_Task_. Reproduce the entries below exactly, but only from the line containing "Where should I click to: Click the Cut" to the line containing "Given: Click the Allowed error input field", inclusive.

──────── Input for this task

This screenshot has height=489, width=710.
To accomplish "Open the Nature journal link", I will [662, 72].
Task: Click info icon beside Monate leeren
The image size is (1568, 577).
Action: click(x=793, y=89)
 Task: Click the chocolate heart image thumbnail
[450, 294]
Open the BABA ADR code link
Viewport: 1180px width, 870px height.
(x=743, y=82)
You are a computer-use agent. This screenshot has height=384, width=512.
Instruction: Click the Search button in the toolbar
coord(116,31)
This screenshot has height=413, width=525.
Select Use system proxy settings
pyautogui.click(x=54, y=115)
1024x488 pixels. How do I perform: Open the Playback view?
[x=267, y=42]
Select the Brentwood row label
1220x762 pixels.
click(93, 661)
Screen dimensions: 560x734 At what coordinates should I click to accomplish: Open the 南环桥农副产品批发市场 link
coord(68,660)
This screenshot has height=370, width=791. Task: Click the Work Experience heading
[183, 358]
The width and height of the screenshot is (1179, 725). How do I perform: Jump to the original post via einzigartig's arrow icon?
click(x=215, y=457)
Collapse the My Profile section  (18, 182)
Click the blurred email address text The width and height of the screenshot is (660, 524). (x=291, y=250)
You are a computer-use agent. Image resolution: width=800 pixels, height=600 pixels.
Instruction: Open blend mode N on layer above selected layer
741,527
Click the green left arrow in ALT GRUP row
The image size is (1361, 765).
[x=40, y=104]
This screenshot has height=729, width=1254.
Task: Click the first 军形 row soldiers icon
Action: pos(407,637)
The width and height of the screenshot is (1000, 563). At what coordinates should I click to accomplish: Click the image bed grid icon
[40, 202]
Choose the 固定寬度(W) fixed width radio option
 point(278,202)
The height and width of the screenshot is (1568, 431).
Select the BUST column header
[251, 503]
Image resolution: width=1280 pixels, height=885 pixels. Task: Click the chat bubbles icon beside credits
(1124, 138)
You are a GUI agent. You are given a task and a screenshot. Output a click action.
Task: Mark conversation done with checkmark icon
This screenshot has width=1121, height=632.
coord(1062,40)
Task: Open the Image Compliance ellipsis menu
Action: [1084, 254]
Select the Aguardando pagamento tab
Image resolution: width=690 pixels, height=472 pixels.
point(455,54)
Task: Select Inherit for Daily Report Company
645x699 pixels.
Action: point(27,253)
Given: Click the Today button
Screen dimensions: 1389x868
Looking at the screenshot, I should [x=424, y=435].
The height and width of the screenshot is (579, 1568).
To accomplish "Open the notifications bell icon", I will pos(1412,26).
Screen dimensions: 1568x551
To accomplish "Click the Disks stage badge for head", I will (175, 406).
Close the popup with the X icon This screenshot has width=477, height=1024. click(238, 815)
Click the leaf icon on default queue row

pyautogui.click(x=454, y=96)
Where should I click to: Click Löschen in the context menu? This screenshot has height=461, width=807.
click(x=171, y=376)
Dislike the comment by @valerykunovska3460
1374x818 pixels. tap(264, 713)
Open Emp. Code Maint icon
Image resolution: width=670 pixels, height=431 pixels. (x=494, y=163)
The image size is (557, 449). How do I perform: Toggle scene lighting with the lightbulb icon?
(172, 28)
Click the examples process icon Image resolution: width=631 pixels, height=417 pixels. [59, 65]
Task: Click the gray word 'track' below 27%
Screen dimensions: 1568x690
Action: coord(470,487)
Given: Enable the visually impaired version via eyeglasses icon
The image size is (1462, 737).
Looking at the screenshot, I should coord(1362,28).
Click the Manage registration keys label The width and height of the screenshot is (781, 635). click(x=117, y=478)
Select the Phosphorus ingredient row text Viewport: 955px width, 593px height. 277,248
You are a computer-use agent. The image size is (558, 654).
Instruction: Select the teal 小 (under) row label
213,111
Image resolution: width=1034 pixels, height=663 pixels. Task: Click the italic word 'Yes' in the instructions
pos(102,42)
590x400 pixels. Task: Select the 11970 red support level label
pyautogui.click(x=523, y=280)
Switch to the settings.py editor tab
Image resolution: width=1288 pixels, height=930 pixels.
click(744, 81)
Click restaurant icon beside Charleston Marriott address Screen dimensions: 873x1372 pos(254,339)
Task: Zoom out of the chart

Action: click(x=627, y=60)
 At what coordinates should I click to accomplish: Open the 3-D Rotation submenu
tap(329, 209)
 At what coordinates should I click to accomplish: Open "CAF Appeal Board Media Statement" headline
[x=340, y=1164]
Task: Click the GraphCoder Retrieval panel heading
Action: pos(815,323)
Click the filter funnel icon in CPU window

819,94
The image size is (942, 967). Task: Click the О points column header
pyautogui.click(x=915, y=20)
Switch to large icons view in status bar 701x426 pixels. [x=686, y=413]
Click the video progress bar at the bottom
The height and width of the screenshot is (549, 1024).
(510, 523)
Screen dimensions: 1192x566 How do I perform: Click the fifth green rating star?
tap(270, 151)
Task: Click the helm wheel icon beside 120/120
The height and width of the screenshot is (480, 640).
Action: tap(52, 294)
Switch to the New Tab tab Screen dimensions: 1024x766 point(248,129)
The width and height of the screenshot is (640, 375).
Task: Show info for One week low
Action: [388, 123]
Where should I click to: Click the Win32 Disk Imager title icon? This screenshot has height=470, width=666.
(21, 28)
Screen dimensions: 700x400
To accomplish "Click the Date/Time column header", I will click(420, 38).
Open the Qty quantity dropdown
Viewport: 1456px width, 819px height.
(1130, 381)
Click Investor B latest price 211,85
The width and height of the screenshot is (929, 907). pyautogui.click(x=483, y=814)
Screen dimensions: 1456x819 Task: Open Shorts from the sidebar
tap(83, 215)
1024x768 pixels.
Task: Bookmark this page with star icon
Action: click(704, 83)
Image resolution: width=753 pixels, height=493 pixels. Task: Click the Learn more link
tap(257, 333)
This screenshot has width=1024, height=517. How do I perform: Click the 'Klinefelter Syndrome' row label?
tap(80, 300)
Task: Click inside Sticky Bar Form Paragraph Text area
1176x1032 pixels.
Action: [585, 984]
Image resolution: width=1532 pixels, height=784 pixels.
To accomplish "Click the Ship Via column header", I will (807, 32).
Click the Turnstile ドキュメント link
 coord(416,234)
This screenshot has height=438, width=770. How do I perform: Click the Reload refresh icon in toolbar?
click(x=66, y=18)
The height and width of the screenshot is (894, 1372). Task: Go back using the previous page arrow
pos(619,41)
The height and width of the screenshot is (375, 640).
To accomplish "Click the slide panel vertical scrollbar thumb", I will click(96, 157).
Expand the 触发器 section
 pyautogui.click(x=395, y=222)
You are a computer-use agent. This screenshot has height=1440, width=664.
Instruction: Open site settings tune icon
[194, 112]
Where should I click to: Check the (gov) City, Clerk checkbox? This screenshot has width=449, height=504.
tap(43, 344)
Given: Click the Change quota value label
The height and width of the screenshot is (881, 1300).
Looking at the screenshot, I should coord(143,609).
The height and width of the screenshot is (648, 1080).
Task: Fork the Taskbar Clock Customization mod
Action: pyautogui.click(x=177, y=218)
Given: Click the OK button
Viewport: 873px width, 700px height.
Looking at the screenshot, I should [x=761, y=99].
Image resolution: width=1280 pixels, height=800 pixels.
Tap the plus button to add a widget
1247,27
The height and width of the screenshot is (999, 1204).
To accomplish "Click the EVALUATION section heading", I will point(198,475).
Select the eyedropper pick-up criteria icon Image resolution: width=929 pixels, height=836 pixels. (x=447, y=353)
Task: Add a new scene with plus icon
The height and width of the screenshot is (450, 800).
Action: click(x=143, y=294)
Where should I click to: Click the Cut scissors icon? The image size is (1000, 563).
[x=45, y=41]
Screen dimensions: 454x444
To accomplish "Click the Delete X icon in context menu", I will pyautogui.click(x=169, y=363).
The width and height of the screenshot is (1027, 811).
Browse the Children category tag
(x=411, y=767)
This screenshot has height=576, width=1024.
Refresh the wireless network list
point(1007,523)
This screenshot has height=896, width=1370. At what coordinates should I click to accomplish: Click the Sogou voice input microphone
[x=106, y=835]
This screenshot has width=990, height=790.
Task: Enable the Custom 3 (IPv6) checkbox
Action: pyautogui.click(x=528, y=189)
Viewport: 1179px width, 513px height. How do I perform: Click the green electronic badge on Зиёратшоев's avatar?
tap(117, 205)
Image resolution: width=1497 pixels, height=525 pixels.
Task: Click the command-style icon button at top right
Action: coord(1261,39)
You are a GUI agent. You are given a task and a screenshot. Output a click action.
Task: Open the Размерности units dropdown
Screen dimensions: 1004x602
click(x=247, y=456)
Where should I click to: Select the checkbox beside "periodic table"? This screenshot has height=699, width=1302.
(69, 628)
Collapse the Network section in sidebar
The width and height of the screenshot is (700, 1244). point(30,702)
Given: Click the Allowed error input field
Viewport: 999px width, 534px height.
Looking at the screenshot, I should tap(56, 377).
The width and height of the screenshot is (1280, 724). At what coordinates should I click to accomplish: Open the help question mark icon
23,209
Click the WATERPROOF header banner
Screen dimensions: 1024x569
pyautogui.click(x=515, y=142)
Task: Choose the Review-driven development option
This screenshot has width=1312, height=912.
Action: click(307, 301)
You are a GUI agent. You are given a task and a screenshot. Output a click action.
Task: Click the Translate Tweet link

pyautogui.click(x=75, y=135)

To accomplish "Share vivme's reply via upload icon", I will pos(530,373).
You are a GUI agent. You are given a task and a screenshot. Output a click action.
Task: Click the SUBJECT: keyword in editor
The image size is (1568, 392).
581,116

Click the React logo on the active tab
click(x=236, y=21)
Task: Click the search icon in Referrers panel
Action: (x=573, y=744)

────────────────

_Solution for this problem_.
Where should I click to: Click the Cut scissors icon? The image size is (1000, 563).
[x=45, y=41]
Screen dimensions: 454x444
To accomplish "Click the Delete X icon in context menu", I will pyautogui.click(x=169, y=363).
The width and height of the screenshot is (1027, 811).
Browse the Children category tag
(x=411, y=767)
This screenshot has height=576, width=1024.
Refresh the wireless network list
point(1007,523)
This screenshot has height=896, width=1370. At what coordinates should I click to accomplish: Click the Sogou voice input microphone
[x=106, y=835]
This screenshot has width=990, height=790.
Task: Enable the Custom 3 (IPv6) checkbox
Action: pyautogui.click(x=528, y=189)
Viewport: 1179px width, 513px height. How do I perform: Click the green electronic badge on Зиёратшоев's avatar?
tap(117, 205)
Image resolution: width=1497 pixels, height=525 pixels.
Task: Click the command-style icon button at top right
Action: coord(1261,39)
You are a GUI agent. You are given a task and a screenshot. Output a click action.
Task: Open the Размерности units dropdown
Screen dimensions: 1004x602
click(x=247, y=456)
Where should I click to: Select the checkbox beside "periodic table"? This screenshot has height=699, width=1302.
(69, 628)
Collapse the Network section in sidebar
The width and height of the screenshot is (700, 1244). point(30,702)
Given: Click the Allowed error input field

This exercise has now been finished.